The Outlook Add-In (OAI) communicates with the Mail Express Server. The OAI can authenticate with the Mail Express Server using Manual Authentication (Basic) or Single Sign On using Kerberos (Windows Authentication). These methods are configured in the OAI user interface and the Mail Express Server administration interface. For information about Kerberos, refer to http://technet.microsoft.com/en-us/library/bb742516.aspx.
When the manual authentication option is selected, the user must supply a username and password in the OAI. Manual authentication is useful in the following scenarios:
Trial use of the software
User is not logged in to the domain (e.g., using a laptop at the airport)
Only a small number of users will be using the system
A Kerberos infrastructure is not available
Active Directory is not available
Manual authentication is performed between the OAI and the Mail Express Server using basic access authentication (over HTTPS). If the OAI functionality is enabled on the Mail Express Server (i.e., the “Add-In enabled” setting) then the basic authentication option will be provided (instead of the SSO functionality which may be independently disabled). The user account will first be authenticated against the manually created internal user list. If the user account cannot be authenticated against the internal user list, the user will be authenticated against Active Directory if the Active Directory functionality is enabled.

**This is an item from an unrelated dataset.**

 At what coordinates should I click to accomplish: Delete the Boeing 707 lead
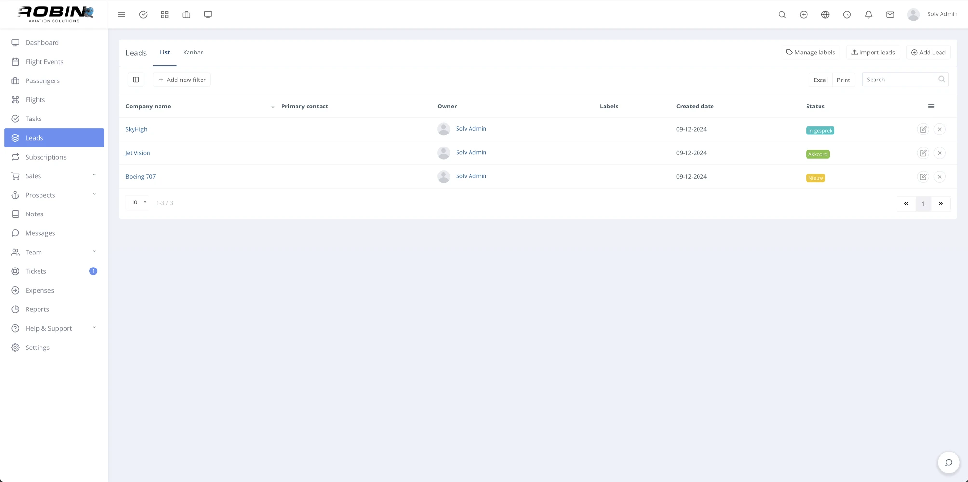(939, 177)
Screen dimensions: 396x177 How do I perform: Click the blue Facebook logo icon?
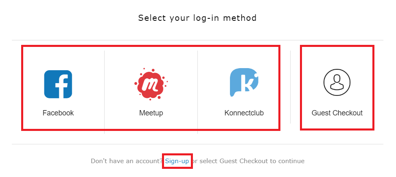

The Single Sign On (SSO) functionality depends on the Active Directory functionality being enabled and configured properly. It will not function without it. Single Sign On uses Kerberos to authenticate the OAI to the Mail Express Server without users having to provide credentials. Single Sign On will not function for clients that are on the same computer as the Mail Express Server. Typically, you will not run Outlook on the same computer as Mail Express Server; however, if you are testing using a local web browser, it will not work. This is a limitation of client's attempting to connect using NTLM when local to the server rather than using Kerberos.
The benefits of using Windows Authentication with Mail Express include:
The Add-In does not need to store any credentials for authenticating.
Aside from ensuring that each user has a domain account, an organization does not need to manually create and maintain additional credentials for each Mail Express user.
The credentials are not passed between the Add-In and the Mail Express Server.